Material for the task Block Start

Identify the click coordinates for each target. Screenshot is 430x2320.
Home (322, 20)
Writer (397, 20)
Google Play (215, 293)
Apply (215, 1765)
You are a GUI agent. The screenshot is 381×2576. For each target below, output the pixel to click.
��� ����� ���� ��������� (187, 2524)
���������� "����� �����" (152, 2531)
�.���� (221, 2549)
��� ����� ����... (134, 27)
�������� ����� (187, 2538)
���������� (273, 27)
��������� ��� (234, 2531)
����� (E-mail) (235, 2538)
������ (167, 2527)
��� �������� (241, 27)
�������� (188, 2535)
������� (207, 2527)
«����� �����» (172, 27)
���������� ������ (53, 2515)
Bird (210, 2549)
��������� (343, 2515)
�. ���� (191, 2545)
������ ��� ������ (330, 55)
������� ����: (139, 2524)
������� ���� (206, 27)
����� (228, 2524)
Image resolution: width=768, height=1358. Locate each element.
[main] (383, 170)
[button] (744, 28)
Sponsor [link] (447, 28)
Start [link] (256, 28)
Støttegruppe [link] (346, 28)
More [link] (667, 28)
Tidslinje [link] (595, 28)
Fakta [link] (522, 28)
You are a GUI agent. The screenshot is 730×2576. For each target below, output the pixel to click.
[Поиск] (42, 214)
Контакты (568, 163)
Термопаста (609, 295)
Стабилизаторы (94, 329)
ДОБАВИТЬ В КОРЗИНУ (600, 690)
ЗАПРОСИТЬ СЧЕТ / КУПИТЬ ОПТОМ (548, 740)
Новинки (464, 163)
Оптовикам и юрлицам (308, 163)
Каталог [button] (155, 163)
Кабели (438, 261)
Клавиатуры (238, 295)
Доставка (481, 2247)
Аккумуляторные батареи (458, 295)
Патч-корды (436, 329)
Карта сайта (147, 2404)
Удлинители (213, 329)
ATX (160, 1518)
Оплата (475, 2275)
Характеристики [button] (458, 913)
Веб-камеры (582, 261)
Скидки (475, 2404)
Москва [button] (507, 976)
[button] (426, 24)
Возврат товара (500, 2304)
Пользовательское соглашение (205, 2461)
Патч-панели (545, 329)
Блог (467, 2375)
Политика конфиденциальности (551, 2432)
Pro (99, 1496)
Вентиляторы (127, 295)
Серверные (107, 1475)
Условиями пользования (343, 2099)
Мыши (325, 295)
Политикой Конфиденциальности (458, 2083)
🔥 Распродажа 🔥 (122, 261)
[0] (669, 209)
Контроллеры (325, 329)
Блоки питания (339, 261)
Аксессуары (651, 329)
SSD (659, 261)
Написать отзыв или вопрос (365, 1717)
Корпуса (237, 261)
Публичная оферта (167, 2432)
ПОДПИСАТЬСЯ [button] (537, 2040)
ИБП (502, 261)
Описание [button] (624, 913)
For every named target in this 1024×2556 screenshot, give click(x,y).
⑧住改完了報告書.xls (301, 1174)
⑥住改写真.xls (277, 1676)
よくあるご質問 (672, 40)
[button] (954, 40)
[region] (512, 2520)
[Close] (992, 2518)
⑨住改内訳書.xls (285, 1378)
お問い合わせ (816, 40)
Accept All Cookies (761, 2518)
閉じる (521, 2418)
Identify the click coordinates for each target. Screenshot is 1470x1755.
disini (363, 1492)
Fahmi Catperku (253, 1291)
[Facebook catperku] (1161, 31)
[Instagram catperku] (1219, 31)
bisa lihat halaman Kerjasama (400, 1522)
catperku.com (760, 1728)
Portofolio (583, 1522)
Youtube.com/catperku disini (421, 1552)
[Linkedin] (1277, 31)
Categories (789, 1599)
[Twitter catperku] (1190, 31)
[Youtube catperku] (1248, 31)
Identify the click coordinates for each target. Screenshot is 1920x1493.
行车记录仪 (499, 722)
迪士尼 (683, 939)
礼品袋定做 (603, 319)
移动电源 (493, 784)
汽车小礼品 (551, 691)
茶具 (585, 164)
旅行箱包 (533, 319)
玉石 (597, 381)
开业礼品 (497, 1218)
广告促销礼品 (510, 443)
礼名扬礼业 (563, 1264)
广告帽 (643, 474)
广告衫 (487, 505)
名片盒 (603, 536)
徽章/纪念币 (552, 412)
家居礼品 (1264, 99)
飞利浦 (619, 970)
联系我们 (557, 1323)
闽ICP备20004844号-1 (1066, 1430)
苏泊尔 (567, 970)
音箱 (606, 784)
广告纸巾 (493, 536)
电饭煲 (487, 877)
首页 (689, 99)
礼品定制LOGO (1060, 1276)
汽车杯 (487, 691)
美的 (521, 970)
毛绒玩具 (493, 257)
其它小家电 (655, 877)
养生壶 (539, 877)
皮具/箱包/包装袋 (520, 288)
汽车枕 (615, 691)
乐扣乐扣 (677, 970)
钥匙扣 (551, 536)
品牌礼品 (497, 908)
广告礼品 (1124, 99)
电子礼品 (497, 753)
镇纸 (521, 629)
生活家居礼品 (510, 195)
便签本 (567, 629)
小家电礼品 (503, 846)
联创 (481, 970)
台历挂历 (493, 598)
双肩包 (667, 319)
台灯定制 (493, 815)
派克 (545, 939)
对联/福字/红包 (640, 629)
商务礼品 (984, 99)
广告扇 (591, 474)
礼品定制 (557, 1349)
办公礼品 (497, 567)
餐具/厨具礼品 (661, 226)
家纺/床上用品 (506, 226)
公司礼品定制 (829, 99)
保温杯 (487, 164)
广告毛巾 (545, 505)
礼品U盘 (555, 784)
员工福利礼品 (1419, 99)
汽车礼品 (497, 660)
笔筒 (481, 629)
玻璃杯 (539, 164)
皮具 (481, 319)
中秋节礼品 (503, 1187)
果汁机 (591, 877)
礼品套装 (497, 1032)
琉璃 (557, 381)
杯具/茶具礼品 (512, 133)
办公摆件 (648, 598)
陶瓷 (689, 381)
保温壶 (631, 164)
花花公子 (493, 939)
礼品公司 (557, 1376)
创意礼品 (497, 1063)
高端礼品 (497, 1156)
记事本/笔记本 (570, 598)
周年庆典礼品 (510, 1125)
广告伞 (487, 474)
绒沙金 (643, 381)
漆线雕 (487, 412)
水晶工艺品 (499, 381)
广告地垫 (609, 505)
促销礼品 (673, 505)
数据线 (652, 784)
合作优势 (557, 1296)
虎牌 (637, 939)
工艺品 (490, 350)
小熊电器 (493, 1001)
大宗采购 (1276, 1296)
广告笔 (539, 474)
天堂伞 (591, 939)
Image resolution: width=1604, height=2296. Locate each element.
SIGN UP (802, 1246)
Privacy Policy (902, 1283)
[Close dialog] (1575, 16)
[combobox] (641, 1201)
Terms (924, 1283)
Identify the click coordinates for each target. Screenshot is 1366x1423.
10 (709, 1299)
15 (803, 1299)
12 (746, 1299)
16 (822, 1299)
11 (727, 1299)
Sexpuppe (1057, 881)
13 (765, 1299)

Material for the task Block End

**Task prompt**
Reproduce the lines above, beginning at the line with "台灯定制 (493, 815)" and stopping after the line with "创意礼品 (497, 1063)", exactly as they are.

**Exercise answer**
台灯定制 (493, 815)
派克 (545, 939)
对联/福字/红包 (640, 629)
商务礼品 (984, 99)
广告扇 (591, 474)
礼品定制 (557, 1349)
办公礼品 (497, 567)
餐具/厨具礼品 (661, 226)
家纺/床上用品 (506, 226)
公司礼品定制 (829, 99)
保温杯 (487, 164)
广告毛巾 (545, 505)
礼品U盘 (555, 784)
员工福利礼品 (1419, 99)
汽车礼品 (497, 660)
笔筒 (481, 629)
玻璃杯 (539, 164)
皮具 (481, 319)
中秋节礼品 (503, 1187)
果汁机 (591, 877)
礼品套装 (497, 1032)
琉璃 (557, 381)
杯具/茶具礼品 (512, 133)
办公摆件 (648, 598)
陶瓷 (689, 381)
保温壶 (631, 164)
花花公子 (493, 939)
礼品公司 (557, 1376)
创意礼品 (497, 1063)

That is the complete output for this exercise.